One Mitsubishi A6M2, (Note: Navy Type 0 Carrier Fighter, Model 11 s/n 3372; originally marked "V-172" and belonging to the Tainan Kōkūtai, part of "22nd Koku Sentai") piloted by Tainan buntaicho Lt. Kikuichi Inano, departed from Tainan airfield for Saigon and crashed in Leichou Pantao (also known as Leizhou or Luichow Peninsula), near the town of Qian Shan (Teitsan), China. The pilot was captured by Chinese forces on November 26, 1941, while the A6M was tested for the AVG and repainted in green and gray with Chinese signs and tail-marked as "P-5016". The aircraft was later sent by AVG to the United States as the first intact Japanese A6M fighter captured as a prize of war, and was known as the "Mystery Zero", "China Zero", or "Tiger Zeke".
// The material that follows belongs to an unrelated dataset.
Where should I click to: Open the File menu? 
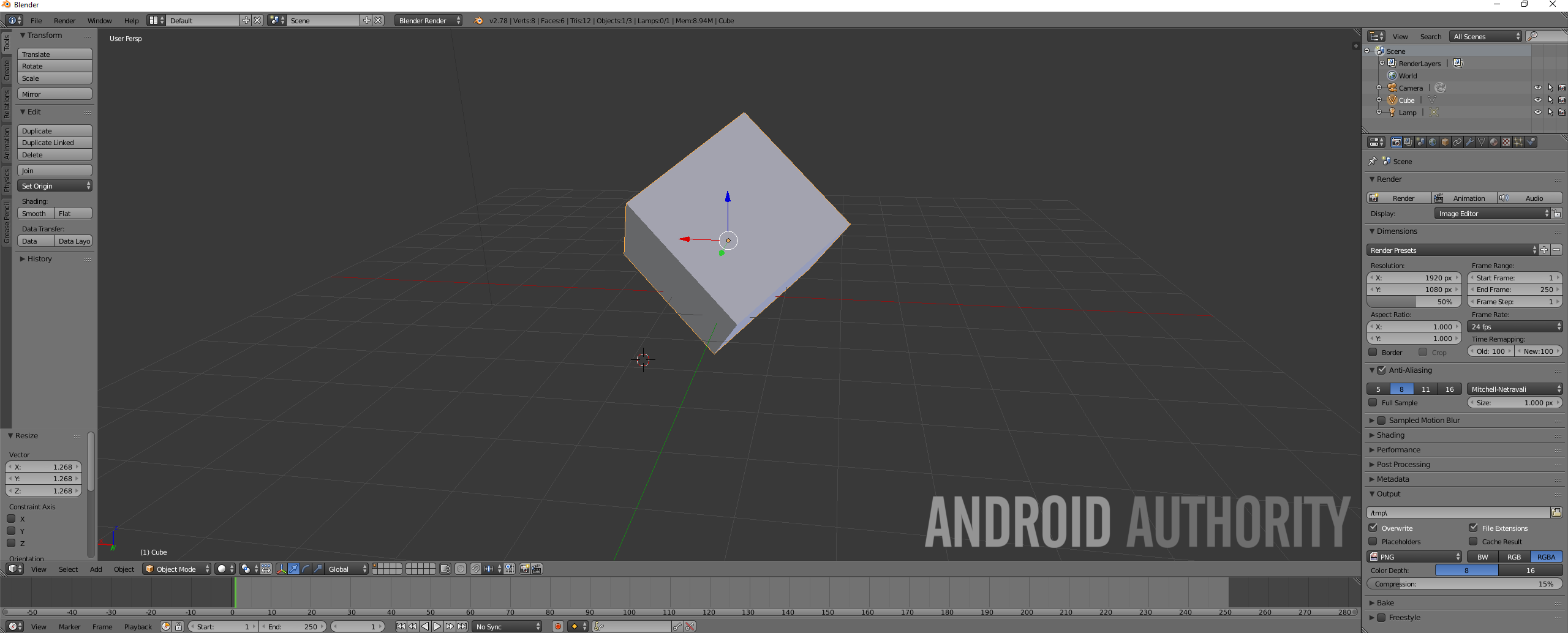tap(36, 20)
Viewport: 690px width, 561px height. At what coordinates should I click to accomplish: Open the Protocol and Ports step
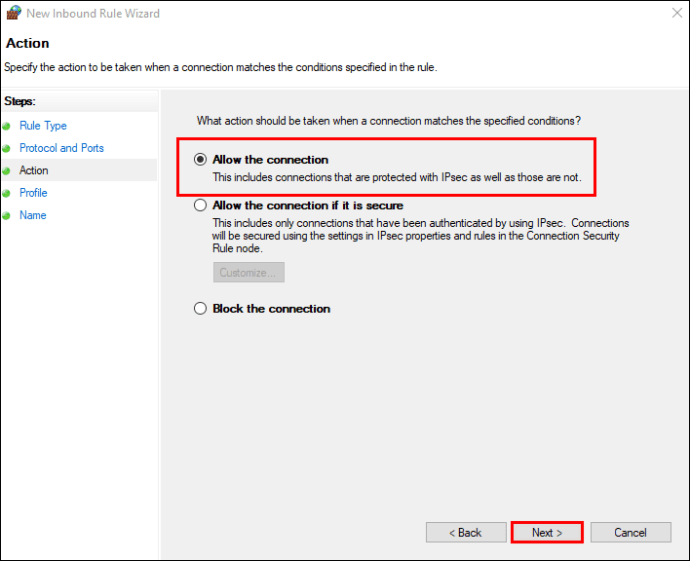pos(61,148)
After the attack on Pearl Harbor, the Americans recovered some remains of downed IJN "Zeroes" from the battle area. These included:

1. A6M2 Model 21, Serial 5289, marked "AI-154" (piloted by PO Takeshi Hirano) from Akagi
2. A6M2 Model 21, Serial 2266, marked "BII-120" (piloted by 1PO Shigenori Nishikaishi) from Hiryu
3. A6M2 Model 21, Serial 3277, marked "BI-151" (piloted by Lt. Fusata Iida) from Soryu

The "Akutan Zero" (piloted by Tadayoshi Koga) crashed on Akutan Island, Alaska, on June 3, 1942, and was later recovered intact by American Naval personnel.